● **WHAT NEEDS TO BE DONE**
Below are entries; copy exactly the lines from the one with "Гарантия (142, 2349)" through the one with "Оплата (139, 2312)", both included, and leave out the rest.

● **RECORDS SUPPLIED**
^^^^^^^^

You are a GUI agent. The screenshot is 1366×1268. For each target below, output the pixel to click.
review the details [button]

^^^^^^^^

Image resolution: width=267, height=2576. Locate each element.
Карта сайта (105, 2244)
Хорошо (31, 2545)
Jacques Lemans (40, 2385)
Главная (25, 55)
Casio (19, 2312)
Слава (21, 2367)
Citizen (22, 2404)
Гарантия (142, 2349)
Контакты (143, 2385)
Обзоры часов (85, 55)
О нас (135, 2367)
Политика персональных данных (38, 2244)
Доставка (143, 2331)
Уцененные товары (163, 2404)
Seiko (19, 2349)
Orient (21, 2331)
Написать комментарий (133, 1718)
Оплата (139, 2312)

^^^^^^^^

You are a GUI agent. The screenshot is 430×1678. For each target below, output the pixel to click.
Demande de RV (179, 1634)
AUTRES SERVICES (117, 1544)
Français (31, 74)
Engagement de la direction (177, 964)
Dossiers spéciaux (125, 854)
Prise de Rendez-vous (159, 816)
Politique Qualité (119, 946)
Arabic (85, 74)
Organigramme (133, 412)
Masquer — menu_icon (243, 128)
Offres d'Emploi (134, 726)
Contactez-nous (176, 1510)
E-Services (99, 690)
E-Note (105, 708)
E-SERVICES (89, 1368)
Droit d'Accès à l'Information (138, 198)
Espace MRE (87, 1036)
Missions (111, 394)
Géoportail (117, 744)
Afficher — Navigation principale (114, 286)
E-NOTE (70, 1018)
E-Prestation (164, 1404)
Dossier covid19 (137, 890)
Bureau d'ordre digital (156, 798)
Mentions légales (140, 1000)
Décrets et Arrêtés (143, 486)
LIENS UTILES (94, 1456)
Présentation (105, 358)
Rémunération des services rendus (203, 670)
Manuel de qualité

^^^^^^^^

● **COMPLETED EXERCISE**
Гарантия (142, 2349)
Контакты (143, 2385)
Обзоры часов (85, 55)
О нас (135, 2367)
Политика персональных данных (38, 2244)
Доставка (143, 2331)
Уцененные товары (163, 2404)
Seiko (19, 2349)
Orient (21, 2331)
Написать комментарий (133, 1718)
Оплата (139, 2312)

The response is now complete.